▸ **Recorded information**:
---+---

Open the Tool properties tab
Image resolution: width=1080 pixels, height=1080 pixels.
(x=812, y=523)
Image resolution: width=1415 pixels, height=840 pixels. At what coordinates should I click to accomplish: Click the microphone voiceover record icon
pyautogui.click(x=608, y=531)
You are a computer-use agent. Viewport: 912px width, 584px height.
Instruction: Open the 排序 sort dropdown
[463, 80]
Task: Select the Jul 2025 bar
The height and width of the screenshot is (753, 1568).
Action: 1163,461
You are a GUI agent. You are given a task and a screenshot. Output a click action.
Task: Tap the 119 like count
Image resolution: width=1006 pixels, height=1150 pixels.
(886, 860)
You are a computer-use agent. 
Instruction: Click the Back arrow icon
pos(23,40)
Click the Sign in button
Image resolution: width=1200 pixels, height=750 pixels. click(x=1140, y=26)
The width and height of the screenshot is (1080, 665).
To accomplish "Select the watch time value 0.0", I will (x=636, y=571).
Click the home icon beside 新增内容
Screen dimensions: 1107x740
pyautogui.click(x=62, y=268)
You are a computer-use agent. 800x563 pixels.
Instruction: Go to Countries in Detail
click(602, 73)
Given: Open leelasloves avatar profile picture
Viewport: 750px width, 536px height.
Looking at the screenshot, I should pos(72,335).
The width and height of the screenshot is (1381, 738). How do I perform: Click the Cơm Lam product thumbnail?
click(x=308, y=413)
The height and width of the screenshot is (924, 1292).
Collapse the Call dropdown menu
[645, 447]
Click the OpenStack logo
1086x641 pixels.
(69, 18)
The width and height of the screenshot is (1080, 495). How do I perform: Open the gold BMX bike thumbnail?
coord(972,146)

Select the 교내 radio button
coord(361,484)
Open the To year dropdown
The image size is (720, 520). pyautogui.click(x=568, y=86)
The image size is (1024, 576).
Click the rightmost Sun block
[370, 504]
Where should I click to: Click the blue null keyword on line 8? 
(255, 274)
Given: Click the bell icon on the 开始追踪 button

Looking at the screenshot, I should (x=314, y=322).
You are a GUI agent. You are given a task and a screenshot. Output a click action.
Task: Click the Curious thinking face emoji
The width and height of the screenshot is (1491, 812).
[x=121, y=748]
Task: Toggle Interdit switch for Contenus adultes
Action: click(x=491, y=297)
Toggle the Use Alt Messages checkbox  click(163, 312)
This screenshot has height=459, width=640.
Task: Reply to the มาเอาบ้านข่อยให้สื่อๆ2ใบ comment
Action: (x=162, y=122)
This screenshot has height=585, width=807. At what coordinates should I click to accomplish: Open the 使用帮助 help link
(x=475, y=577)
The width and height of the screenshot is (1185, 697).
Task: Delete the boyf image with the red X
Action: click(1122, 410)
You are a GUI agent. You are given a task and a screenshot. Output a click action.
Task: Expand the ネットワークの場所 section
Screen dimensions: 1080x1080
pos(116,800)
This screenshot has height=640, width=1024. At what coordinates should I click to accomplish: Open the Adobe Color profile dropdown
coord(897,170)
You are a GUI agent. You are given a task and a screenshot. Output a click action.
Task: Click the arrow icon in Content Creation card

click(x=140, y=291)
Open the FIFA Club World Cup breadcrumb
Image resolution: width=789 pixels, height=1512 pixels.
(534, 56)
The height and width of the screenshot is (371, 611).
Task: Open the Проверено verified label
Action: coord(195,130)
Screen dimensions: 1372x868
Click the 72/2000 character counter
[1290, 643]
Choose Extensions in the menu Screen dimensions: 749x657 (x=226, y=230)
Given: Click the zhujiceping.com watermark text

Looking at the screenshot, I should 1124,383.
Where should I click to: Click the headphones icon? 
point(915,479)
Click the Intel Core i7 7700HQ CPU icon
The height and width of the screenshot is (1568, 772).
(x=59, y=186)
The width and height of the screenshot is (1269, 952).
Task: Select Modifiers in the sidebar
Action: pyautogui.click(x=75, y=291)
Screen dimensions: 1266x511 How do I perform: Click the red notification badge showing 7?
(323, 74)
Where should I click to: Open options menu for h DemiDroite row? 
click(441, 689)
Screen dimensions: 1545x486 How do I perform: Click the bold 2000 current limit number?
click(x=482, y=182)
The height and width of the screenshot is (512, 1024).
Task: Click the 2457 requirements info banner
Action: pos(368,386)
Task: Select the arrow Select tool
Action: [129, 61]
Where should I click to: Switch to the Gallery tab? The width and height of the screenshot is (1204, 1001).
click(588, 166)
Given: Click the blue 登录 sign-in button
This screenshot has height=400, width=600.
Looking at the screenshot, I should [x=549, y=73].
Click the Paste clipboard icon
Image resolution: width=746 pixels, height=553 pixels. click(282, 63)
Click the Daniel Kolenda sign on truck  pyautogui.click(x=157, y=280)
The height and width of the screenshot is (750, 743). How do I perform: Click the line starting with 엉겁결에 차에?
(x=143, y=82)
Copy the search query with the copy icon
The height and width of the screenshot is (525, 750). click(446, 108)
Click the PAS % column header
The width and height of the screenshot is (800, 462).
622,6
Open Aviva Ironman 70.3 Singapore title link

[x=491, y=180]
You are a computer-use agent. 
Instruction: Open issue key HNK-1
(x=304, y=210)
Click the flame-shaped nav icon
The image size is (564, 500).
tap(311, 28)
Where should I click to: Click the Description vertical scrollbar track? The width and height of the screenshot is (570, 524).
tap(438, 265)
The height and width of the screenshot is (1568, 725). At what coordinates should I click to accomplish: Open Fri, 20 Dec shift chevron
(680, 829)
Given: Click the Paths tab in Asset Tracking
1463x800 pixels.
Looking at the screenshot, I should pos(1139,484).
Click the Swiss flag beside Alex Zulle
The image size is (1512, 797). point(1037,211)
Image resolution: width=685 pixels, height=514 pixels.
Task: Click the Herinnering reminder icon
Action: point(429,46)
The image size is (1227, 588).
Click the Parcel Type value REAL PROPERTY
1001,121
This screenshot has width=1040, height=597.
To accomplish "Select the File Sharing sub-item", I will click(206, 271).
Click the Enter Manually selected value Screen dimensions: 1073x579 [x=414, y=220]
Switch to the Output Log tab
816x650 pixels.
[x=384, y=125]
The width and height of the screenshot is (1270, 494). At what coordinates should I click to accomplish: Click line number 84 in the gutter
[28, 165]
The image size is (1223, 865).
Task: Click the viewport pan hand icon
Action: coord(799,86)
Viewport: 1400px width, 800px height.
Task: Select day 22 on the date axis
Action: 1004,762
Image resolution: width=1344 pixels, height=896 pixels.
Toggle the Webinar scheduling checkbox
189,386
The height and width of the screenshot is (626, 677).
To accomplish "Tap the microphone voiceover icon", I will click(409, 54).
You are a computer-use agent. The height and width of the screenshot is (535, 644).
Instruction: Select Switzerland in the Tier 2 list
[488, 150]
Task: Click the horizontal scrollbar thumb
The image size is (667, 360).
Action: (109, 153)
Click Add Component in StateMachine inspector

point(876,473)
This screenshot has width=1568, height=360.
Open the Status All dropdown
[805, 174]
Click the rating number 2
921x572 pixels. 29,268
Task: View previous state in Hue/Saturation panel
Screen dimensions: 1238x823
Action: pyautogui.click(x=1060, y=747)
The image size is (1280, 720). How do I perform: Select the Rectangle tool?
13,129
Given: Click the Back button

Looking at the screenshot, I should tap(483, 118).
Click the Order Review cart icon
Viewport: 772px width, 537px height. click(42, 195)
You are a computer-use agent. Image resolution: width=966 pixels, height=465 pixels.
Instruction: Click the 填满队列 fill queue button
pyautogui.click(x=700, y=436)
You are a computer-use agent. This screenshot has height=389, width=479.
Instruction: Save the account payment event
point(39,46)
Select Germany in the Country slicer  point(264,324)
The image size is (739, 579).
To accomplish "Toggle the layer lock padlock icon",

---+---

▸ **Action item**: In full and without edits, return the listing.

▸ **Reply**:
Open the Tool properties tab
Image resolution: width=1080 pixels, height=1080 pixels.
(x=812, y=523)
Image resolution: width=1415 pixels, height=840 pixels. At what coordinates should I click to accomplish: Click the microphone voiceover record icon
pyautogui.click(x=608, y=531)
You are a computer-use agent. Viewport: 912px width, 584px height.
Instruction: Open the 排序 sort dropdown
[463, 80]
Task: Select the Jul 2025 bar
The height and width of the screenshot is (753, 1568).
Action: 1163,461
You are a GUI agent. You are given a task and a screenshot. Output a click action.
Task: Tap the 119 like count
Image resolution: width=1006 pixels, height=1150 pixels.
(886, 860)
You are a computer-use agent. 
Instruction: Click the Back arrow icon
pos(23,40)
Click the Sign in button
Image resolution: width=1200 pixels, height=750 pixels. click(x=1140, y=26)
The width and height of the screenshot is (1080, 665).
To accomplish "Select the watch time value 0.0", I will (x=636, y=571).
Click the home icon beside 新增内容
Screen dimensions: 1107x740
pyautogui.click(x=62, y=268)
You are a computer-use agent. 800x563 pixels.
Instruction: Go to Countries in Detail
click(602, 73)
Given: Open leelasloves avatar profile picture
Viewport: 750px width, 536px height.
Looking at the screenshot, I should pos(72,335).
The width and height of the screenshot is (1381, 738). How do I perform: Click the Cơm Lam product thumbnail?
click(x=308, y=413)
The height and width of the screenshot is (924, 1292).
Collapse the Call dropdown menu
[645, 447]
Click the OpenStack logo
1086x641 pixels.
(69, 18)
The width and height of the screenshot is (1080, 495). How do I perform: Open the gold BMX bike thumbnail?
coord(972,146)

Select the 교내 radio button
coord(361,484)
Open the To year dropdown
The image size is (720, 520). pyautogui.click(x=568, y=86)
The image size is (1024, 576).
Click the rightmost Sun block
[370, 504]
Where should I click to: Click the blue null keyword on line 8? 
(255, 274)
Given: Click the bell icon on the 开始追踪 button

Looking at the screenshot, I should (x=314, y=322).
You are a GUI agent. You are given a task and a screenshot. Output a click action.
Task: Click the Curious thinking face emoji
The width and height of the screenshot is (1491, 812).
[x=121, y=748]
Task: Toggle Interdit switch for Contenus adultes
Action: click(x=491, y=297)
Toggle the Use Alt Messages checkbox  click(163, 312)
This screenshot has height=459, width=640.
Task: Reply to the มาเอาบ้านข่อยให้สื่อๆ2ใบ comment
Action: (x=162, y=122)
This screenshot has height=585, width=807. At what coordinates should I click to accomplish: Open the 使用帮助 help link
(x=475, y=577)
The width and height of the screenshot is (1185, 697).
Task: Delete the boyf image with the red X
Action: click(1122, 410)
You are a GUI agent. You are given a task and a screenshot. Output a click action.
Task: Expand the ネットワークの場所 section
Screen dimensions: 1080x1080
pos(116,800)
This screenshot has height=640, width=1024. At what coordinates should I click to accomplish: Open the Adobe Color profile dropdown
coord(897,170)
You are a GUI agent. You are given a task and a screenshot. Output a click action.
Task: Click the arrow icon in Content Creation card

click(x=140, y=291)
Open the FIFA Club World Cup breadcrumb
Image resolution: width=789 pixels, height=1512 pixels.
(534, 56)
The height and width of the screenshot is (371, 611).
Task: Open the Проверено verified label
Action: coord(195,130)
Screen dimensions: 1372x868
Click the 72/2000 character counter
[1290, 643]
Choose Extensions in the menu Screen dimensions: 749x657 (x=226, y=230)
Given: Click the zhujiceping.com watermark text

Looking at the screenshot, I should 1124,383.
Where should I click to: Click the headphones icon? 
point(915,479)
Click the Intel Core i7 7700HQ CPU icon
The height and width of the screenshot is (1568, 772).
(x=59, y=186)
The width and height of the screenshot is (1269, 952).
Task: Select Modifiers in the sidebar
Action: pyautogui.click(x=75, y=291)
Screen dimensions: 1266x511 How do I perform: Click the red notification badge showing 7?
(323, 74)
Where should I click to: Open options menu for h DemiDroite row? 
click(441, 689)
Screen dimensions: 1545x486 How do I perform: Click the bold 2000 current limit number?
click(x=482, y=182)
The height and width of the screenshot is (512, 1024).
Task: Click the 2457 requirements info banner
Action: pos(368,386)
Task: Select the arrow Select tool
Action: [129, 61]
Where should I click to: Switch to the Gallery tab? The width and height of the screenshot is (1204, 1001).
click(588, 166)
Given: Click the blue 登录 sign-in button
This screenshot has height=400, width=600.
Looking at the screenshot, I should [x=549, y=73].
Click the Paste clipboard icon
Image resolution: width=746 pixels, height=553 pixels. click(282, 63)
Click the Daniel Kolenda sign on truck  pyautogui.click(x=157, y=280)
The height and width of the screenshot is (750, 743). How do I perform: Click the line starting with 엉겁결에 차에?
(x=143, y=82)
Copy the search query with the copy icon
The height and width of the screenshot is (525, 750). click(446, 108)
Click the PAS % column header
The width and height of the screenshot is (800, 462).
622,6
Open Aviva Ironman 70.3 Singapore title link

[x=491, y=180]
You are a computer-use agent. 
Instruction: Open issue key HNK-1
(x=304, y=210)
Click the flame-shaped nav icon
The image size is (564, 500).
tap(311, 28)
Where should I click to: Click the Description vertical scrollbar track? The width and height of the screenshot is (570, 524).
tap(438, 265)
The height and width of the screenshot is (1568, 725). At what coordinates should I click to accomplish: Open Fri, 20 Dec shift chevron
(680, 829)
Given: Click the Paths tab in Asset Tracking
1463x800 pixels.
Looking at the screenshot, I should pos(1139,484).
Click the Swiss flag beside Alex Zulle
The image size is (1512, 797). point(1037,211)
Image resolution: width=685 pixels, height=514 pixels.
Task: Click the Herinnering reminder icon
Action: point(429,46)
The image size is (1227, 588).
Click the Parcel Type value REAL PROPERTY
1001,121
This screenshot has width=1040, height=597.
To accomplish "Select the File Sharing sub-item", I will click(206, 271).
Click the Enter Manually selected value Screen dimensions: 1073x579 [x=414, y=220]
Switch to the Output Log tab
816x650 pixels.
[x=384, y=125]
The width and height of the screenshot is (1270, 494). At what coordinates should I click to accomplish: Click line number 84 in the gutter
[28, 165]
The image size is (1223, 865).
Task: Click the viewport pan hand icon
Action: coord(799,86)
Viewport: 1400px width, 800px height.
Task: Select day 22 on the date axis
Action: 1004,762
Image resolution: width=1344 pixels, height=896 pixels.
Toggle the Webinar scheduling checkbox
189,386
The height and width of the screenshot is (626, 677).
To accomplish "Tap the microphone voiceover icon", I will click(409, 54).
You are a computer-use agent. The height and width of the screenshot is (535, 644).
Instruction: Select Switzerland in the Tier 2 list
[488, 150]
Task: Click the horizontal scrollbar thumb
The image size is (667, 360).
Action: (109, 153)
Click Add Component in StateMachine inspector

point(876,473)
This screenshot has width=1568, height=360.
Open the Status All dropdown
[805, 174]
Click the rating number 2
921x572 pixels. 29,268
Task: View previous state in Hue/Saturation panel
Screen dimensions: 1238x823
Action: pyautogui.click(x=1060, y=747)
The image size is (1280, 720). How do I perform: Select the Rectangle tool?
13,129
Given: Click the Back button

Looking at the screenshot, I should tap(483, 118).
Click the Order Review cart icon
Viewport: 772px width, 537px height. click(42, 195)
You are a computer-use agent. Image resolution: width=966 pixels, height=465 pixels.
Instruction: Click the 填满队列 fill queue button
pyautogui.click(x=700, y=436)
You are a computer-use agent. This screenshot has height=389, width=479.
Instruction: Save the account payment event
point(39,46)
Select Germany in the Country slicer  point(264,324)
The image size is (739, 579).
To accomplish "Toggle the layer lock padlock icon",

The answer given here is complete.